**Data for processing:**
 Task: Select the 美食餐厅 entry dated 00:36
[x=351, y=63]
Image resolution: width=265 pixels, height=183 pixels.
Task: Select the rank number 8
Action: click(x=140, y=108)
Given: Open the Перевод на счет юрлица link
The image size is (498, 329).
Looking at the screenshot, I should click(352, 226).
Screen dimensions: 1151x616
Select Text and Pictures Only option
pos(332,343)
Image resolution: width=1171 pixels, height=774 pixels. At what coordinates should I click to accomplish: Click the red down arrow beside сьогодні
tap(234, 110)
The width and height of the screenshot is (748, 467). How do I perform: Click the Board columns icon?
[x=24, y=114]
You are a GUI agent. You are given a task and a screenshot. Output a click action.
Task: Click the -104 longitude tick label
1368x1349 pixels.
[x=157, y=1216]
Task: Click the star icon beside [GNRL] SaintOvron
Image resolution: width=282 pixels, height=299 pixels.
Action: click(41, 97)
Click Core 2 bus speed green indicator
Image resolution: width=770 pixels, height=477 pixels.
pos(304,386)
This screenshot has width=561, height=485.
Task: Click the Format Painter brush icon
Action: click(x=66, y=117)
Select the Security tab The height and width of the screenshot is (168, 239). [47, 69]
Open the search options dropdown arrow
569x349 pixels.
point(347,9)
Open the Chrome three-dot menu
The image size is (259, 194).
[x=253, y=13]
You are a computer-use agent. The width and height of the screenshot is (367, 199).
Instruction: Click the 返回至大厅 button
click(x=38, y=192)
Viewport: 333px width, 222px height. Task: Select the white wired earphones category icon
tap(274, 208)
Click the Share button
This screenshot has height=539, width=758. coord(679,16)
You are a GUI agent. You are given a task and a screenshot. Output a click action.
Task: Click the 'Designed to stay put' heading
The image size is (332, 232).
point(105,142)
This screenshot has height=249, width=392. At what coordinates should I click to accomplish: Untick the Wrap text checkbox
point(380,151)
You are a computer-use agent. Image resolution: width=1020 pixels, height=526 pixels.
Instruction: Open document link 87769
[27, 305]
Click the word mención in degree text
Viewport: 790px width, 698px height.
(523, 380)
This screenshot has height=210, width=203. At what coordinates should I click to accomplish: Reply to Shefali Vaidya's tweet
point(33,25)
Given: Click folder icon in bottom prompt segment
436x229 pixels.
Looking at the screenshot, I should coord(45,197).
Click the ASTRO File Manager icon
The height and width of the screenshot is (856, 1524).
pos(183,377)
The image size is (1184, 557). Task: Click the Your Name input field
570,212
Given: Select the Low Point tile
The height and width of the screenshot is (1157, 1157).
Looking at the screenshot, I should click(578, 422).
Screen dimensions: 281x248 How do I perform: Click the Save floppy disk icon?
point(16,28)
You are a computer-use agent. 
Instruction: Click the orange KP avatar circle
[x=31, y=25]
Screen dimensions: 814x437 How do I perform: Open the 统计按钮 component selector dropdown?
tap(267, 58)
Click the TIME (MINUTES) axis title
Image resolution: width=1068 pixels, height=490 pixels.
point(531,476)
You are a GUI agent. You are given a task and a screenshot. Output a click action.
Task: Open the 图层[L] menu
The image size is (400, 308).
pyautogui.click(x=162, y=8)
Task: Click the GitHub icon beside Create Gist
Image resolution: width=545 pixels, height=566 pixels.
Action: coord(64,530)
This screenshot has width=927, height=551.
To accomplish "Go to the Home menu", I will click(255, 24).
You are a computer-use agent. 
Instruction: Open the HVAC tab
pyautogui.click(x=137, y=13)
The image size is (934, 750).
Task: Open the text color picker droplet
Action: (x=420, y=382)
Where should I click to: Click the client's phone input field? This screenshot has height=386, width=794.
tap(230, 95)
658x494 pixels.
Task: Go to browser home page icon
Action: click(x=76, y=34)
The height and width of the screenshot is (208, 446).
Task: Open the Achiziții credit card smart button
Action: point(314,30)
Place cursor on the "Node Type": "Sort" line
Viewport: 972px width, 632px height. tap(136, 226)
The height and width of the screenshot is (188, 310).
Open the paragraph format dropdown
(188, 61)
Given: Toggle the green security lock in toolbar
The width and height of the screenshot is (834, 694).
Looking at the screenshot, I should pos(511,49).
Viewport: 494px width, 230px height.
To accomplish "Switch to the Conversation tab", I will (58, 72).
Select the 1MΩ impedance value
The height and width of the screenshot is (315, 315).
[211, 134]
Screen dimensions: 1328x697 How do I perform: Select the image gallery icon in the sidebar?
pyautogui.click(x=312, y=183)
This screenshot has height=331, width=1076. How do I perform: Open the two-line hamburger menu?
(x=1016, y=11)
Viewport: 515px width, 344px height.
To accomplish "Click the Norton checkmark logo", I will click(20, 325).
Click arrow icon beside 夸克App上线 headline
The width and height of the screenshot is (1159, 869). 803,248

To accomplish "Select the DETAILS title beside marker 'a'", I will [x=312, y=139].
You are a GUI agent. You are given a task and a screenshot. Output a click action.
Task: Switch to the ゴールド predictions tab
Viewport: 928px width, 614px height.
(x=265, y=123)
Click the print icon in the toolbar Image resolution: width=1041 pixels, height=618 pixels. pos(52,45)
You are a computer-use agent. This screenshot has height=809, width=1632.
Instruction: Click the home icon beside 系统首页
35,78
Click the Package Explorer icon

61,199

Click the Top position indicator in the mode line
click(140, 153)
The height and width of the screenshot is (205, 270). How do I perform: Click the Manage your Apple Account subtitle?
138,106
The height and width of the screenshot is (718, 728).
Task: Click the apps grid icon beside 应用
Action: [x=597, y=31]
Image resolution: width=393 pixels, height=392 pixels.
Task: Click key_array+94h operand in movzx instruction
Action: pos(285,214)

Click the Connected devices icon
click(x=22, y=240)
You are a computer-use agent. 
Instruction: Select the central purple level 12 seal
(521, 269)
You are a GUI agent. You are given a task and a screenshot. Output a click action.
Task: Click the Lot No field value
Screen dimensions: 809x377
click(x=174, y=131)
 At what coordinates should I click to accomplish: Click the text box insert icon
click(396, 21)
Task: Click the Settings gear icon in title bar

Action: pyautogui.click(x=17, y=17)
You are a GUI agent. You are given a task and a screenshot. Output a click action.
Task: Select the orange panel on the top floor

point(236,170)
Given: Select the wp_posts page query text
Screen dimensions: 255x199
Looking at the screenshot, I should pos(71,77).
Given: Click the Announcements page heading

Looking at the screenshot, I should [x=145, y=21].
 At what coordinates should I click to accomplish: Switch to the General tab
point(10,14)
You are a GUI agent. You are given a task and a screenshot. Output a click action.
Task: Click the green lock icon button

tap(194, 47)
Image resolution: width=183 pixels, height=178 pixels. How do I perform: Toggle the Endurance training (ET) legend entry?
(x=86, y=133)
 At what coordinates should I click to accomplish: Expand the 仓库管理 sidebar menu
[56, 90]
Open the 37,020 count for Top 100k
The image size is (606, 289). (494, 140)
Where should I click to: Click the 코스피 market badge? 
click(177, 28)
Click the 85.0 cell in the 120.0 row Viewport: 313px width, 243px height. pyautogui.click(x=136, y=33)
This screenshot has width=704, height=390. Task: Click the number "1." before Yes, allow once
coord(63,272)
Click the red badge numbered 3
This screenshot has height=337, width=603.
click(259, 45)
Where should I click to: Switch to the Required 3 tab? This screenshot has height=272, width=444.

**Goal of the exercise:**
When the entries above show the word "toolbar" in a line, copy that line out.

**Answer space:**
Given: Toggle the green security lock in toolbar
Click the print icon in the toolbar Image resolution: width=1041 pixels, height=618 pixels. pos(52,45)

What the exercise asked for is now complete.